Sunday, September 25, 2011

my mother taught me...

i thought this was one of the sweetest birthday gifts ever, from two of the most delightful (and clever) kids ever. well done -- and happy birthday, m!

Monday, September 12, 2011

never forget

like many americans, i remember precisely where i was and what i was doing when i got the news: sleeping in my bed. our housemate r awakened us ridiculously early; i was so disoriented that it took me a minute to clue in to the fact it wasn't a dream, that someone really was calling up the stairs to us. "you need to come now," she said urgently. "something terrible is happening."
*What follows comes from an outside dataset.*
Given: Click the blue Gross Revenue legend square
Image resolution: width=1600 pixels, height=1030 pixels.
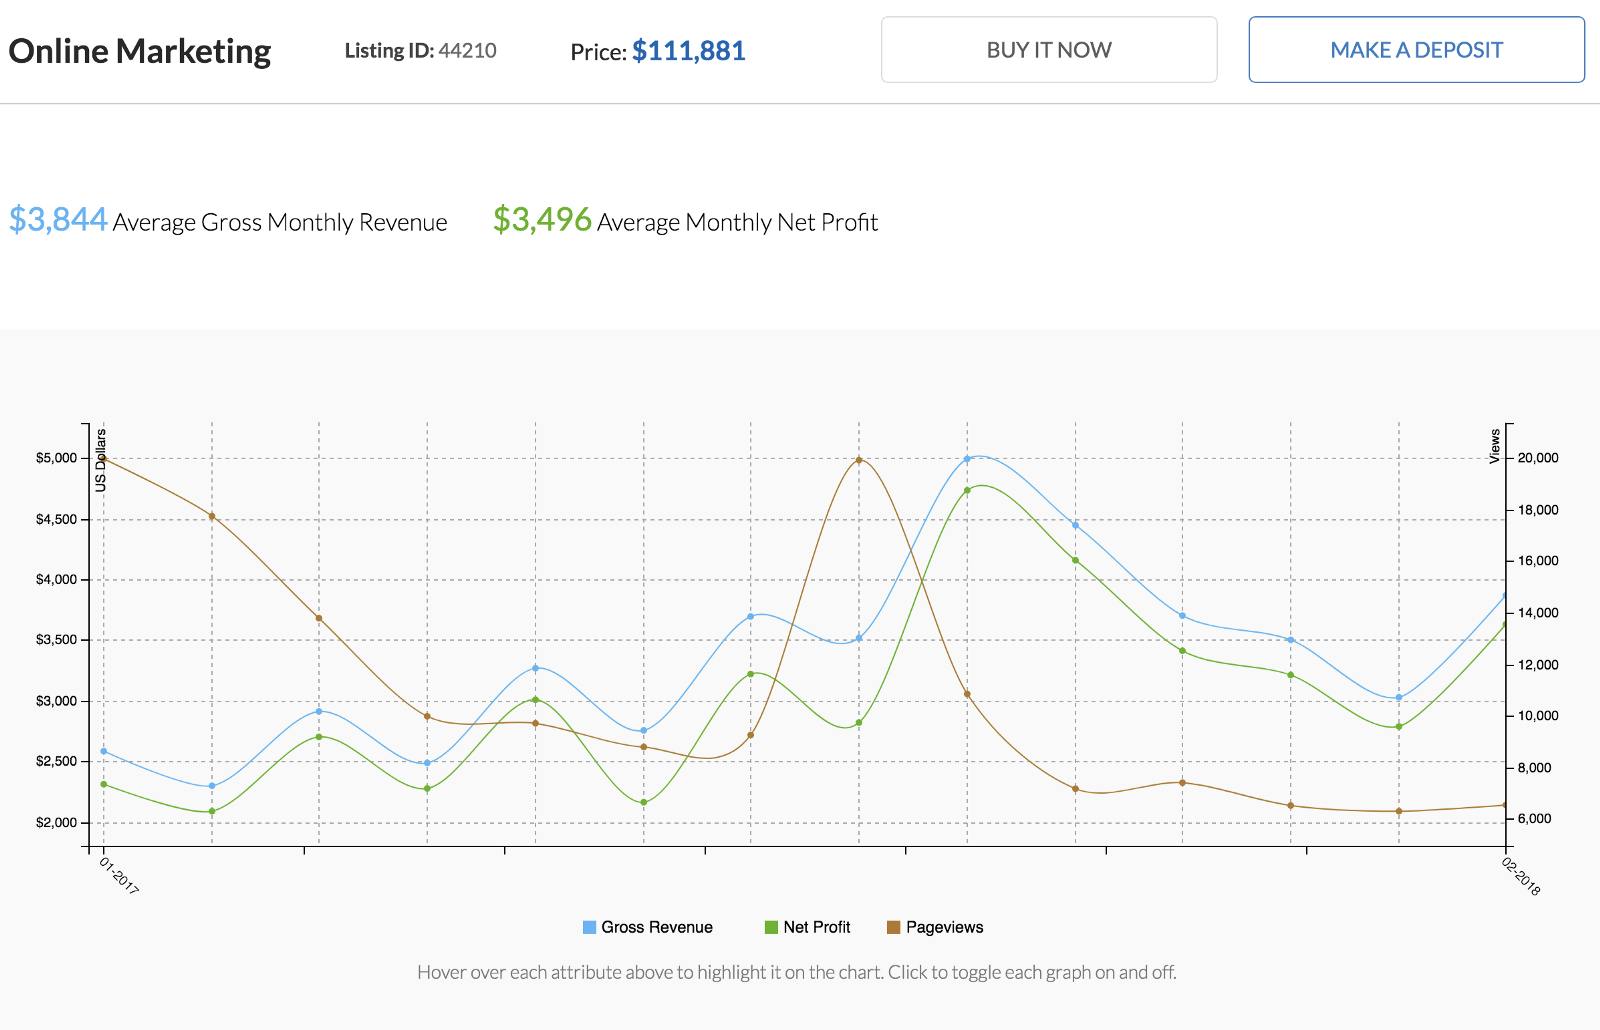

we watched in horror as the day unfolded on live television. the north tower had already been hit and was on fire, belching huge plumes of smoke, but no one was sure of what had happened. some were saying that it was an accident, while others were already speculating that we had been struck by terrorists. not long after that, we actually saw the second plane strike the south tower. we watched helplessly as people jumped to their deaths rather than waiting for the smoke and fire to consume them. not long after that, we heard that the pentagon had also been struck. within the hour, the south tower collapsed entirely and then later, the north tower joined it in oblivion; their destruction looked eerily like the videos of building demolitions that i was so fascinated by as a child. finally, news came that another jet had gone down somewhere in pennsylvania. none of us knew for sure, but we all suspected that it was related to the others. it was all so surreal, like a terrible disaster movie that you can't walk out of. as andrew card famously told the president, america was under attack.

"the falling man"
in the days that followed, we were shellshocked. late-night comedians refused to tell jokes. sports talkshow hosts on KNBR 68, the sports leader, wouldn't talk about sports. the stock exchange and the skies over america were closed. politicians put aside their differences to affirm their essential unity as americans. neighborhoods all over the u.s. turned red, white, and blue -- even in liberal berkeley.

america made a promise that day to "never forget," and at least in the literal sense, that's one we've kept. there are many ways we commemorate that fateful day. we retell the events of 9/11 as a horrible tragedy, recall and honor the victims, and grieve. we celebrate the valor of firefighters and police officers, and the kindness and courage of ordinary people. we tap into our national pride, rejoicing in the resilience of the american spirit and resolving never to back down from this kind of attack. there's some good in all of that.

but i have to wonder if we've forgotten the truest and most important lessons of the day: that we are vulnerable (not nearly as much in control as we like to imagine), that some of the things we spend hours and effort and money pursuing don't really matter all that much, that evil is real... and that deep down, we still long for the transcendent -- something truer, better, and more lasting than what we can see with the natural eye.